Hacker News new | ask | show | jobs
by miiiiiike 1274 days ago
Sure.

0) Neuroshima Hex! - It's an OS for battles. The armies are little programs and battles are when you let two programs execute simultaneously.

1) 51st State - Same universe/publisher as Neuroshima Hex! You carve out turf in a post-apocalyptic America. Cards in the game can be played in 1 of three ways. a) Incorporate. Bring it into your state. b) Make a deal. Establish an ongoing trading relationship. c) Conqueror. Smash it for parts. A school would give you a worker/turn + victory point if you incorporate it, a worker/turn if you make a deal, and three workers at once if you conqueror it. Some factions are better at offense, some are better at trading, etc. It's great with 5.

2) Ticket to Ride. It's simple. Got it when it first came out, still play it.

3) Cuba Libre/Falling Sky/GMT COIN games in general. It models insurgencies across history. Caesar in Rome, The American Revolution, etc. Great ways to get people interested in history.

4) 4X Space Games. Space Empires 4X & Twilight Imperium especially.

5) Codenames. It's the best way to get to know new people.
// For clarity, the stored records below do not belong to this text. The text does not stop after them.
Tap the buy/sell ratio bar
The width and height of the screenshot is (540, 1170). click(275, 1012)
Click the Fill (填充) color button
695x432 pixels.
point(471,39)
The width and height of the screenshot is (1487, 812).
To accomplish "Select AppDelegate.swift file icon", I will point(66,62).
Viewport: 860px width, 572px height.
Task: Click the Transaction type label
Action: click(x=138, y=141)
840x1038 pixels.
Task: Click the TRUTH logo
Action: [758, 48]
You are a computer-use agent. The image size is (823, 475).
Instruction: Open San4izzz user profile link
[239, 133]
Like really get to know how they think. I made a massive multiplayer version of it a few years ago.

6) Bios Megafauna. The rulebook for this one is not the product of an ordered mind. The rules are in seemingly random order, some rules or exceptions only appear in the glossary, and the footnotes are full of scientific/pseudo-scientific ramblings.. And it's a lot of fun.

7) Starship Troopers. The 1970's Avalon Hill game. It's a neat hex-and-counter skirmish game.
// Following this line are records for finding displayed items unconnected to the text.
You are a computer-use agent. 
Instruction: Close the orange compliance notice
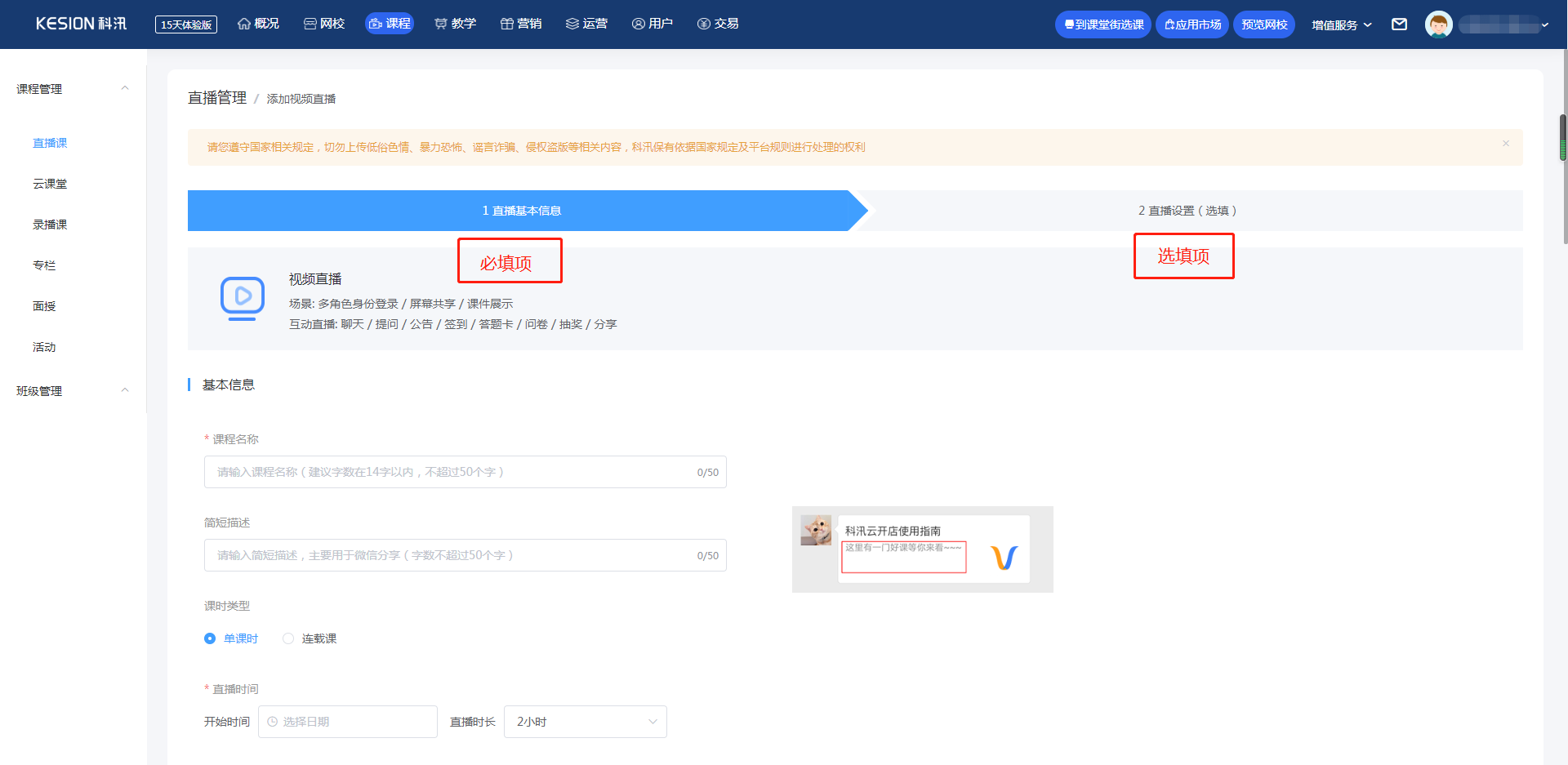pos(1506,144)
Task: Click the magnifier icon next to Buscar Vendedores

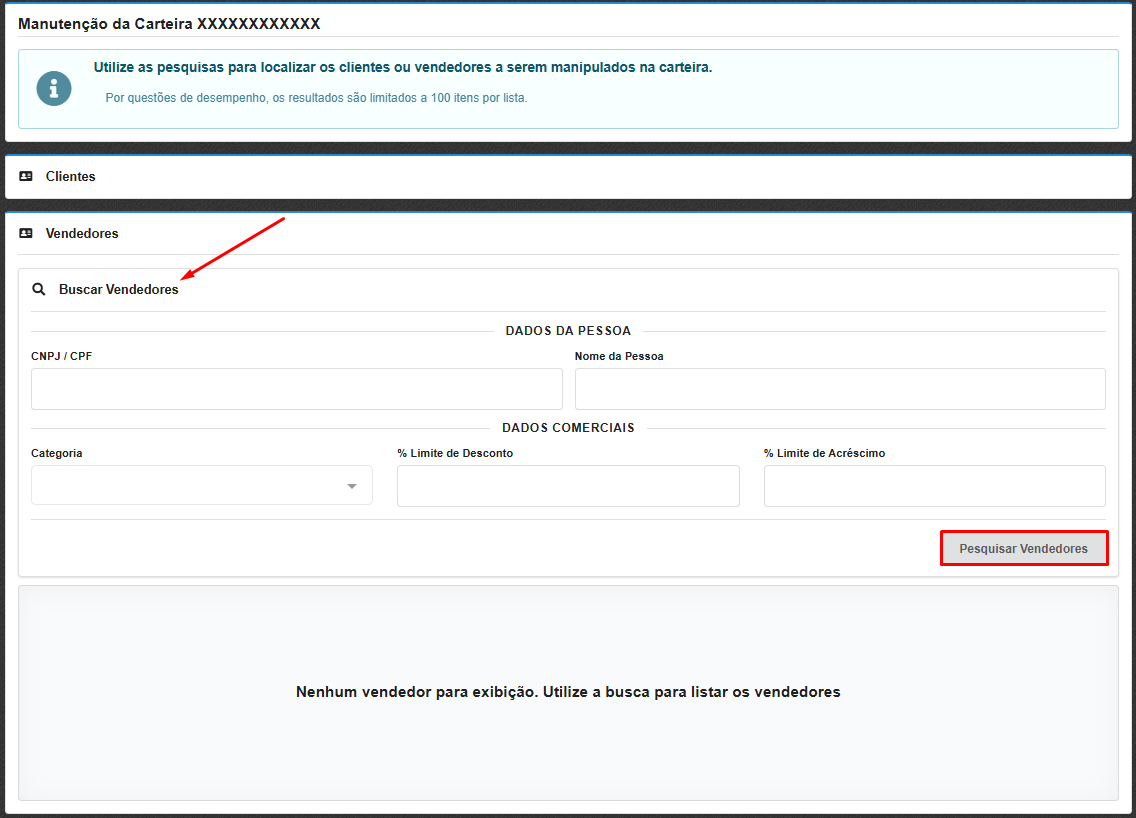Action: click(39, 290)
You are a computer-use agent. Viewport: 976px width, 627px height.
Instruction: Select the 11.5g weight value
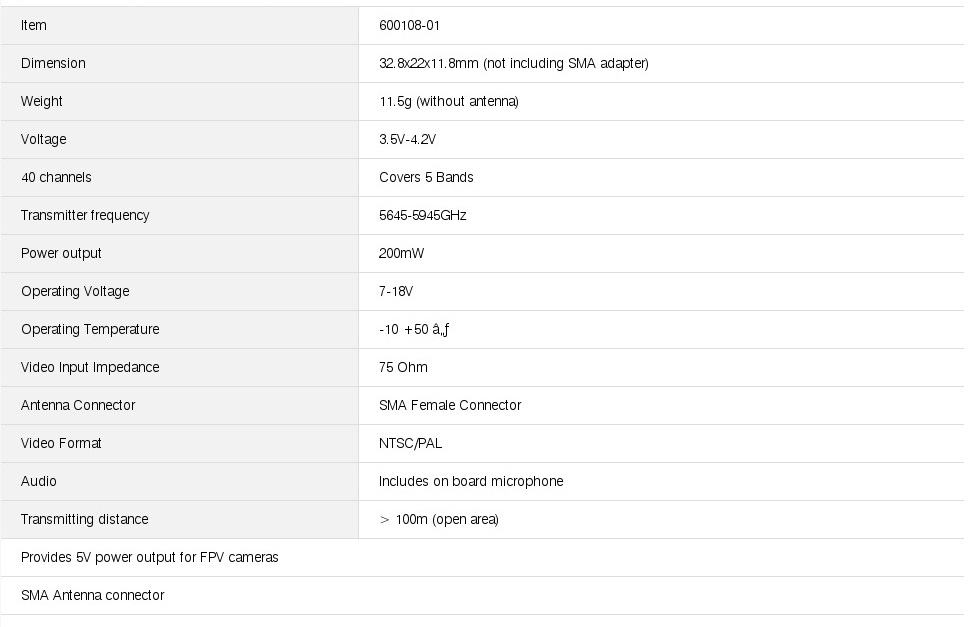(448, 101)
8) Railways of the World. Started off as Railroad Tycoon: The Board Game. Play it with as many people around the table as possible.

For RPGs:

0) Warhammer Fantasy Role-Play 4th edition. Incredible. I had absolutely no interest in Warhammer before picking it up.. Now I'm painting a few Warbands for Warcry, have 6th-8th edition of Warhammer Fantasy Battles, and Blood Bowl is setup on my table. WFRP's a really solid game that blends the best of D&D and Call of Cuthulu. And, I really like The Old World as a setting.

1) Conan: Adventures in an age undreamed of. It's a 2d20 game (the Star Trek version is great too) that's equal parts RPG and dissertation on the works of Robert E. Howard.
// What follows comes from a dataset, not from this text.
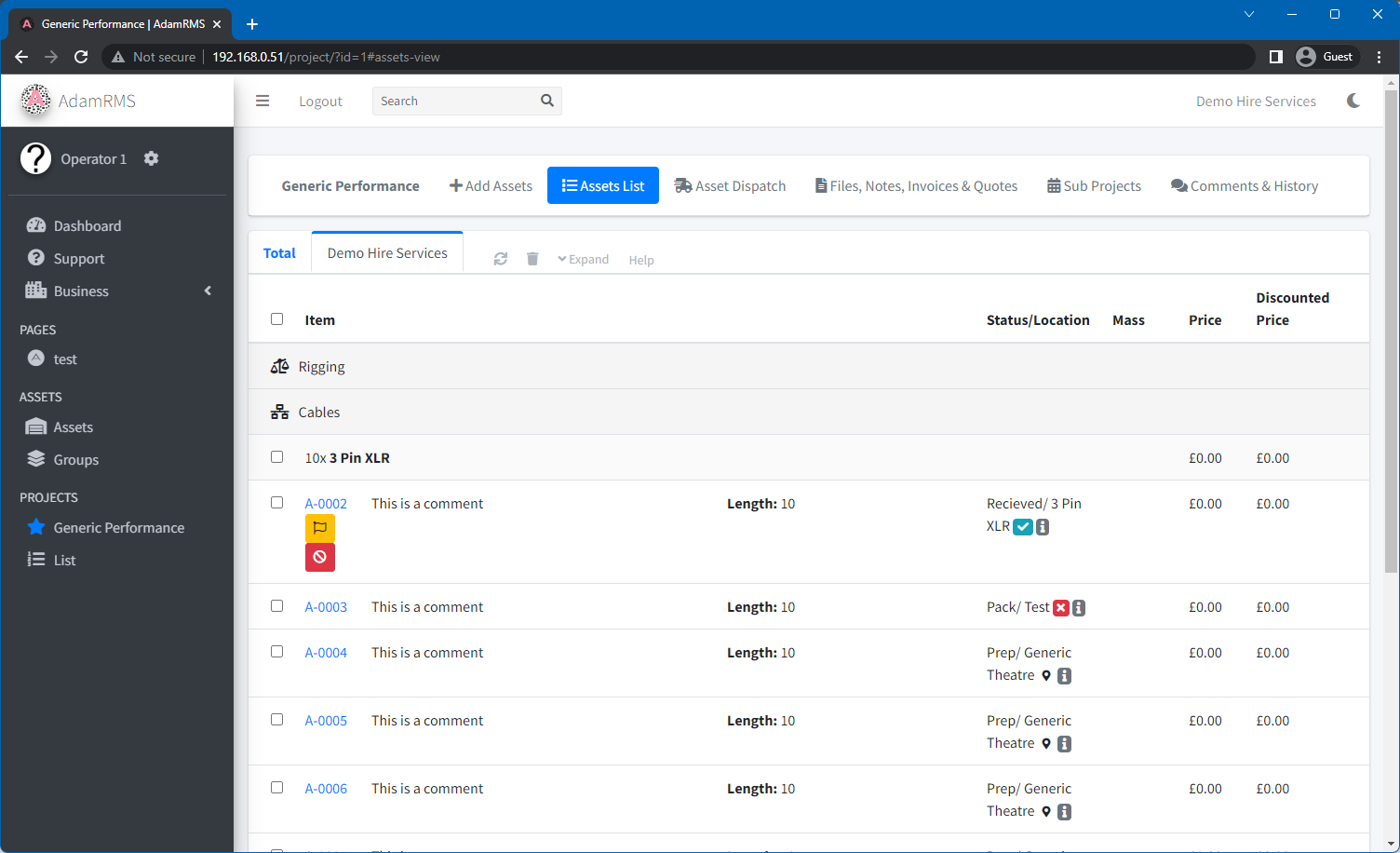The width and height of the screenshot is (1400, 853).
Task: Tick the select-all checkbox in header
Action: pyautogui.click(x=276, y=319)
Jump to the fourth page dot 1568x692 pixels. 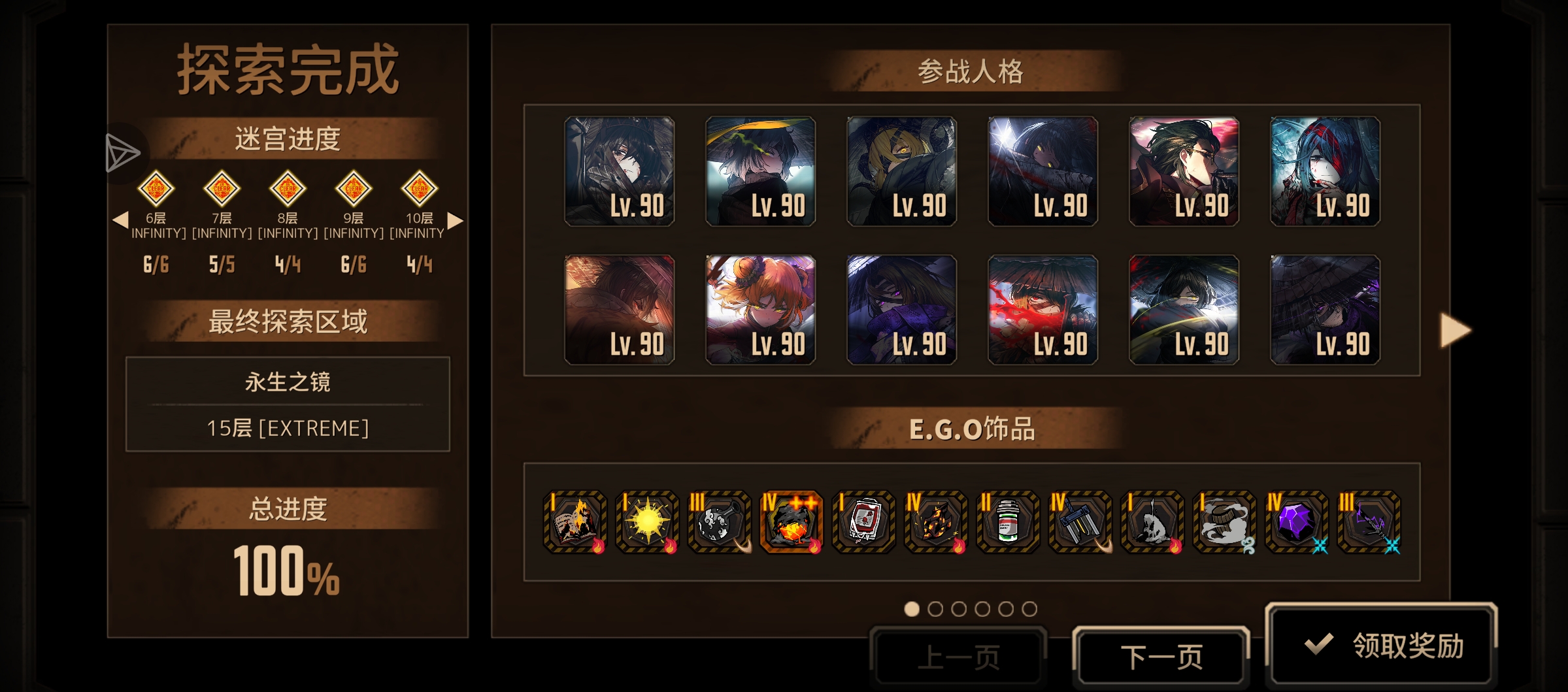coord(982,609)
2) DCC RPG. If you like D&D, play DCC. It's a heavily modified 3rd edition with a bonkers spell system and level-0 meat grinder dungeons. Some games try to be weird through art and tone.. DCC is weird through mechanism. It works. Everyone generates 4+ characters, runs them through a meat grinder, whoever survives to the end is your 1st level character, backstory included. <--THIS IS THE ONE if you want to create your own setting or run a hex crawl.

Overwhelming number of games:

I don't read reviews or watch videos. I still do what I've always done: Walk into game stores/conventions and buy what looks interesting. You get a lot of junk but also find great games that you might have missed because the internet decided that they are bad. If a game is popular you're not going to miss it. Just look around to see what people are playing at 12:00 AM at game store/con.

1 comments

Thanks! Of your list I only know Ticket to Ride and Codenames (both great), so this is a list rich with potential for me. I really appreciate you taking the time to write that out.